Ecosystem services become even more impactful at a city-wide scale. Our 6.5-billion person planet will support an extra 2-billion urban dwellers within 21 years. Half of which will join our urban poor. Is our land and urban space able to absorb this growth, asks Richard Foreman in Urban Ecology Science of Cities? We are witnessing two big changes – the easily visible urbanization and the more insidious natural systems downgrade, only noticed when our freshwater dries up, biodiversity plummets, climate changes, soil thins, and unpolluted spaces disappear, he says.
Until 2021, Stats SA expects Gauteng and the Western Cape to respectively grow by 574 and 170 people each day, and most will settle in Johannesburg and Cape Town.
The result of this pressure is that green spaces are often developed to increase the rates base or clear a crime hotspot. After all, how can our cities and citizens properly benefit from the ecological services green spaces provide if we allow them to shrink in size and number?
“It’s naïve to think that we can afford to disregard nature’s benefits in how we live,” says Mark Saint Pol, Director at Square One Landscape Architects. “There is something about the human condition that loves nature, it is known as biophilia.”
Green spaces give health, bind communities and equip kids
Far beyond our simple enjoyment of it, it is found that access to healthy green spaces with abundant biodiversity are directly linked with improved health for individuals and communities. Studies show both short and long-term health benefits are available by spending time in nature, including an improved immune system, quicker recovery from illness, help in treating depression and reduced stress. And, interestingly, the more diverse the ecosystem, the greater the benefits received.

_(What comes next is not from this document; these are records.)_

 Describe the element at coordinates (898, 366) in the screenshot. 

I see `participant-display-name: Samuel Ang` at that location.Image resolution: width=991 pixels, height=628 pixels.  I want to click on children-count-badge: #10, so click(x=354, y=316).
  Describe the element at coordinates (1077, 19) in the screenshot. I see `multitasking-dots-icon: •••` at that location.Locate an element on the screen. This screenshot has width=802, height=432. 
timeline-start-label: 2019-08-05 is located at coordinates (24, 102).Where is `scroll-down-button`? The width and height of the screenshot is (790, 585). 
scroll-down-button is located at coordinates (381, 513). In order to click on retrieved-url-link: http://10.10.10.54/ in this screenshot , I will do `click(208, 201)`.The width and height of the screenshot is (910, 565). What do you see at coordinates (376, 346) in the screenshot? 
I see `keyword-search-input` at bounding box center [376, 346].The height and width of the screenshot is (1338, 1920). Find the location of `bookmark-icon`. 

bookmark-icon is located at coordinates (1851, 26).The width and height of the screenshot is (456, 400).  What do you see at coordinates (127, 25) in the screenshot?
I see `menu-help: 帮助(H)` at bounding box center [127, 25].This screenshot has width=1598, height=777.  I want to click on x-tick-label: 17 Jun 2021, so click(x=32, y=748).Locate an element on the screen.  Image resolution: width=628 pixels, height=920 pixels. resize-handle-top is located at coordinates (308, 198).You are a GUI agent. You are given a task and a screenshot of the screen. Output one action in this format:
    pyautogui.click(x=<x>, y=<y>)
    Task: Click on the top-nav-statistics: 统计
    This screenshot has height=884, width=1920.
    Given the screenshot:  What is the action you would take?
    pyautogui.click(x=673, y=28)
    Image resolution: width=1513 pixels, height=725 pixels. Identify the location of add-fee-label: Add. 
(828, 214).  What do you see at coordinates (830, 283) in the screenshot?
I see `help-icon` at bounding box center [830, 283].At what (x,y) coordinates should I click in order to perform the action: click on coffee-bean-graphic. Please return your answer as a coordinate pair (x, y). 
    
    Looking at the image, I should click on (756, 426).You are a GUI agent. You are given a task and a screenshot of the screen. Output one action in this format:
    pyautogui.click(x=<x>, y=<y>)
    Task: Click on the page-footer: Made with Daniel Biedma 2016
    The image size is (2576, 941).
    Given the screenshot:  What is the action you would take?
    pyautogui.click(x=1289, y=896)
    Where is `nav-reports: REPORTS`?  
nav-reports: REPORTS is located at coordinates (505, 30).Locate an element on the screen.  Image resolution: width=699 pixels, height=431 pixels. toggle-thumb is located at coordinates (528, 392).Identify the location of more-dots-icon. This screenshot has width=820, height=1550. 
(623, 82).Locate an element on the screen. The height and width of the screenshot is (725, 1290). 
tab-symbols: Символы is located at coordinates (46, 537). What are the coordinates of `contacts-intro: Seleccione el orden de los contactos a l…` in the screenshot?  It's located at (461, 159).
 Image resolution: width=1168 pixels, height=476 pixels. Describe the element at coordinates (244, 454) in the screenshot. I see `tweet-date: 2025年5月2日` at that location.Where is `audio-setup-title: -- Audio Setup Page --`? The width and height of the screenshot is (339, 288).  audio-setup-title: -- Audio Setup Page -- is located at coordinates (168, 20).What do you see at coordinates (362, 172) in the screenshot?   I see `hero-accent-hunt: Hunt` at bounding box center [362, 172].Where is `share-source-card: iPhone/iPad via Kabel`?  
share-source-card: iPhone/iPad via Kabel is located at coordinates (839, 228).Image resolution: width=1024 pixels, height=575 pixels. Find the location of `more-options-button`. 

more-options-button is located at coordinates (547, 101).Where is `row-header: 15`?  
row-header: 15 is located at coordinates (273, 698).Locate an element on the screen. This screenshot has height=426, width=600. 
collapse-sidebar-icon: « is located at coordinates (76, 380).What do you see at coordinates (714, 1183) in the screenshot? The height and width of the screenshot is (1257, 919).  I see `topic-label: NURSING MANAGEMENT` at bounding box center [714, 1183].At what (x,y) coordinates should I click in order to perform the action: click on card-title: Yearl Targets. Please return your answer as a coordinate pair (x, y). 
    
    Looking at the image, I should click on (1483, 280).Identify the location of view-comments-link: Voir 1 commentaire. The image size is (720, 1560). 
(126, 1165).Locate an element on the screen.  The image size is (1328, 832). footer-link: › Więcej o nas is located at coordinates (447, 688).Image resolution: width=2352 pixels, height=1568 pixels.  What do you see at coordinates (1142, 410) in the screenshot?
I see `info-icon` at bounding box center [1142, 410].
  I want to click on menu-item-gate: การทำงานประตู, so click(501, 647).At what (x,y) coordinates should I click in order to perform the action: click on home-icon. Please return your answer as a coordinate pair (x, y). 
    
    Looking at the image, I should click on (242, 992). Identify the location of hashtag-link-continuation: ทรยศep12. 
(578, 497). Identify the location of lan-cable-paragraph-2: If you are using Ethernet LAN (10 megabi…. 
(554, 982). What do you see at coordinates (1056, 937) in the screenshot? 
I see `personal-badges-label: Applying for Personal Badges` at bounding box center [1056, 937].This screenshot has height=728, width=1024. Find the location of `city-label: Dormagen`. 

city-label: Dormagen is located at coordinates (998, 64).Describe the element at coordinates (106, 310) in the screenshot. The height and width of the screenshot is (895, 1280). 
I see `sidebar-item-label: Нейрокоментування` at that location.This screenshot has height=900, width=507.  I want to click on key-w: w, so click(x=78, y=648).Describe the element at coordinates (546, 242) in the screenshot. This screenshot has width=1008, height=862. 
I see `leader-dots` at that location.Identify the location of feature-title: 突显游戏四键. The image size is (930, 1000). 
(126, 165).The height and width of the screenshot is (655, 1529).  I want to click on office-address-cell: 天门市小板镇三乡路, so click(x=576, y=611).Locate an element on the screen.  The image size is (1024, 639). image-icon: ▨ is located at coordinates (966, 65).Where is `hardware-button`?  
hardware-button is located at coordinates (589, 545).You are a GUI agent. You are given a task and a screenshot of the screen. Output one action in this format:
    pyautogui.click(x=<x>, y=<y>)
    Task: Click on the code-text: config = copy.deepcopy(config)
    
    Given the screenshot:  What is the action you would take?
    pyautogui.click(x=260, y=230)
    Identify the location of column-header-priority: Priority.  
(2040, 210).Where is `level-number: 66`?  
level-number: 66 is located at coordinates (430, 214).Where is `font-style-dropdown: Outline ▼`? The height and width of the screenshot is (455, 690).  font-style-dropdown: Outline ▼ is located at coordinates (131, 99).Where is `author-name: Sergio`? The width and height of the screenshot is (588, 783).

“Playing outdoors advances cognitive development, ability to learn and absorb information, assists with physical development, development of imagination and ability to explore. They find that access to active self-directed play in nature is fundamental to healthy childhood,” said van Wyk, citing World Urban Parks research findings.
What is more, a community’s ability to adjust to challenges and ride out external stressors and disturbances because of social, political and environmental change is, logically, also linked to health and rich-ecosystems. It is found that programmes that facilitate positive interactions with nature foster the development of community identity, bring people from different backgrounds together, increase social inclusion, and build stronger communities. This is being seen in Communitree’s work where crowd-sourced volunteers plant verges, traffic islands and other peripheral public spaces with indigenous fynbos to strengthen biodiversity between ecological hotspots in Cape Town.
Landscape ecologist Richard Forman describes the urban area as a mosaic of natural systems and advocates their connection via continuous links of ‘patches and corridors’ that enable a city to grow around the existing natural systems.
Ecosystem services in South African cities
In eThekwini, a 2017 World Bank report valued the Durban Metropolitan Open Space System (D’MOSS) to be worth R4.2-billion to local municipal authorities each year, with a total asset value of between R48- and R62-billion. Started in 1982, D’MOSS is a spatial layer interconnecting open spaces across 94 000 hectares of green corridors, helping soil to form, controlling erosion, supplying water, regulating the climate, creating cultural and recreational opportunities and providing raw materials for craft, building, food production, pollination, nutrient cycling and waste treatment.
In a similar manner, the extensive tree canopy of Johannesburg and parts of Tshwane encourage ecological corridors and enable the benefits of a heavily wooded area. Studies show trees remove thousands of tons of air pollutants each year, and residents benefit enormously.
A more comprehensive version of this article first appeared on page 26 in the July 2019 edition of +Impact Magazine, a GBCSA publication. It is republished here with permission.